RECORDS TO PROCESS>

↓↓↓

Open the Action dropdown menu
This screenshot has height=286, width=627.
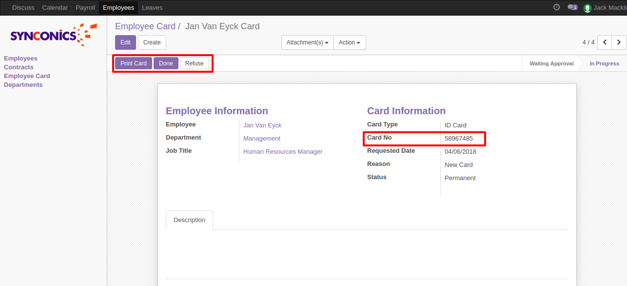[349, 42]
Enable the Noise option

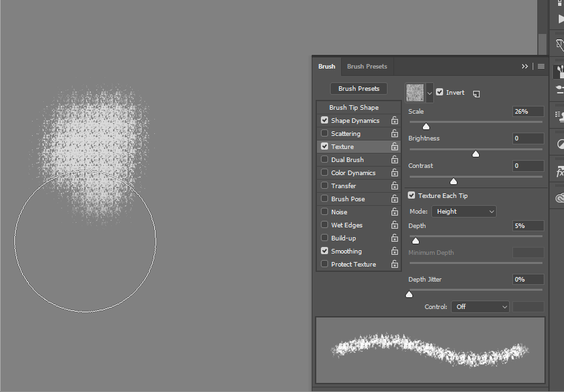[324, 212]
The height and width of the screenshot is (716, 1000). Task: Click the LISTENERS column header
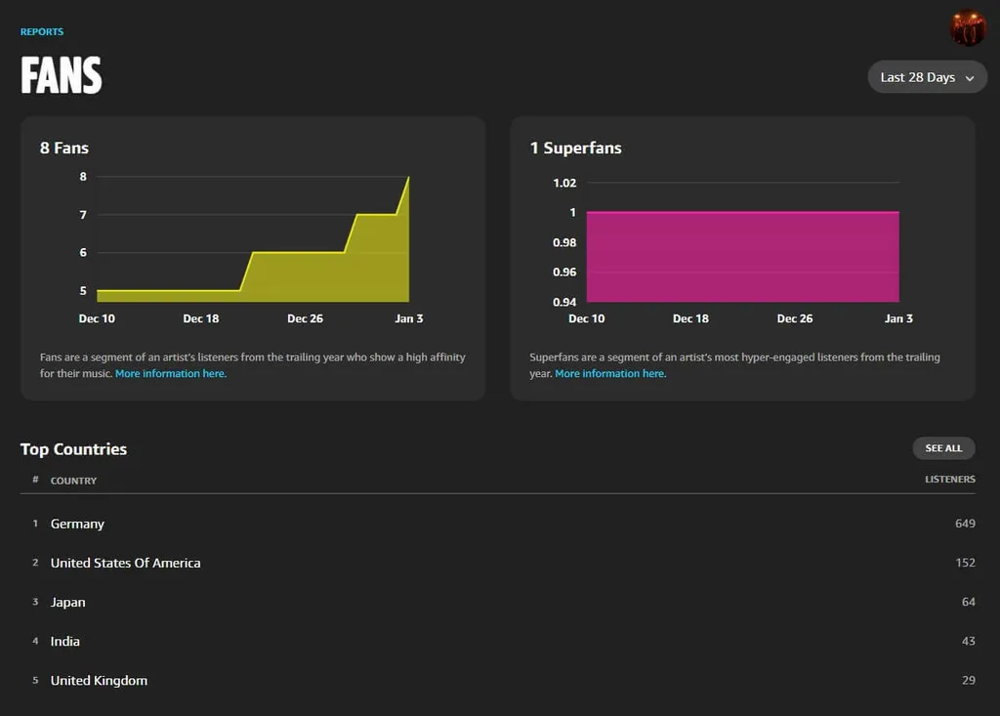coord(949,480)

↑↑↑
↓↓↓

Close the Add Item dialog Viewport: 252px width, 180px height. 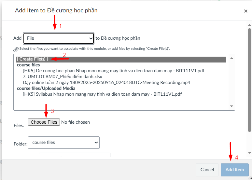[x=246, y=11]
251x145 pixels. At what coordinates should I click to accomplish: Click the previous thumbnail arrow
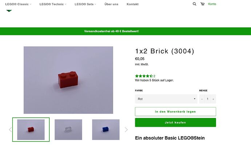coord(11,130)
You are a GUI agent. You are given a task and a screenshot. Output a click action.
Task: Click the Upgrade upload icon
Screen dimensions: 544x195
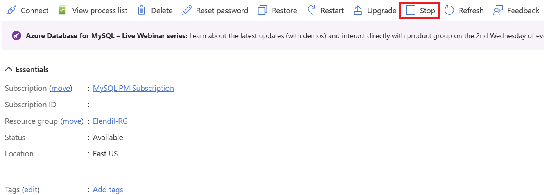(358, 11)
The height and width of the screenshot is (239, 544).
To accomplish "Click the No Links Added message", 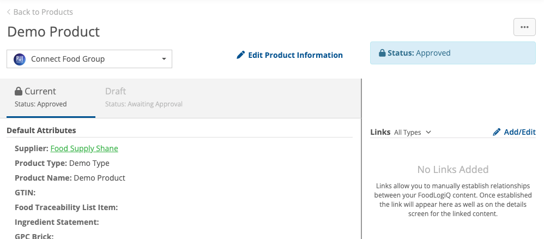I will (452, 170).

↑↑↑
↓↓↓

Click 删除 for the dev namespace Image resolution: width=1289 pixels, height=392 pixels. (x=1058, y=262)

↑↑↑

DESCRIPTION OF THE TASK>
With the pictures removed, print only the lines starting at the line that has "251x145 pixels. At" and ending at the line that has "The height and width of the screenshot is (239, 544).", both ends included, exactly as they stand above.

WORKED SOLUTION>
251x145 pixels. At what coordinates should I click to accomplish: Click the previous thumbnail arrow
coord(11,130)
You are a GUI agent. You are given a task and a screenshot. Output a click action.
Task: Click the Upgrade upload icon
Screen dimensions: 544x195
(358, 11)
The height and width of the screenshot is (239, 544).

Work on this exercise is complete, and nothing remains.